Y. C. Huang and Y. C. J. Wu (2010) also consider that company's value added is related to its intellectual capital. Despite this fact, they accentuate that intellectual capital itself is related to knowledge productivity. Overall, then company's value also depends on the intellectual capital and knowledge productivity. This concept can be interpreted differently:

--knowledge productivity can be understood as a result (Machlup 1972);

--knowledge productivity can be understood as a human ability (Drucker 1999).

Y. C. Huang and Y. C. J. Wu (2010) defined both types of knowledge productivity and described it "as the capability with which individuals, teams, and units across an organization achieve knowledge-based improvements and innovations". Some of the main factors that influence knowledge productivity are as follows: task, autonomy, continuous learning and teaching, innovation, quality and "treating the knowledge worker as an asset rather than a cost". In order to investigate the relation between company's value added, its intellectual capital and knowledge productivity, the research was carried out and intellectual capital was understood as the sum of three capitals: human, organizational and social capital. Y. C. Huang and Y. C. J. Wu (2010) accentuates that all knowledge that is in the company is in the wealth creation process: individuals can improve themselves and stimulate the growth of the company as well as the increase of value added. The results showed that the knowledge productivity had significantly positive relation to company's value added and intellectual capital.

• Information shown:
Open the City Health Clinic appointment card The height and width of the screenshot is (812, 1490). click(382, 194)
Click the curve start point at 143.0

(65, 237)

• Written problem 1:
Decide whether each statement agrees with the passage on knowledge productivity, answering yes or no and quoting the words of the passage that settle it: (a) the research treated intellectual capital as the sum of human, organizational and financial capital; (b) the passage attributes the view of knowledge productivity as a human ability to Drucker (1999); (c) the results linked knowledge productivity positively to company's value added.
• Written problem 2:
Carry on the passage on knowledge productivity from its final sentence.

• Exercise output 1:
(a) No: "intellectual capital was understood as the sum of three capitals: human, organizational and social capital."
(b) Yes: "knowledge productivity can be understood as a human ability (Drucker 1999)."
(c) Yes: "The results showed that the knowledge productivity had significantly positive relation to company's value added and intellectual capital."

• Exercise output 2:
In order to sum up the theory of intellectual capital and its relation to company's value added, the "sum up" table was organized (Table 1). It shows intellectual capital definitions offered by different authors. These definitions can be clarified by the following criteria: either it is related to intangible assets, knowledge, management of knowledge, competitive advantage, value added or value added and knowledge productivity. For instance, T. A. Stewart (1997) describes intellectual capital as the sum of everything that everybody knows in a company. The word "knows" is emphasized, that is why the main criteria of this definition are "knowledge". The next column shows the intellectual capital structure and the last one shows the author and the year in which the intellectual capital theory was investigated.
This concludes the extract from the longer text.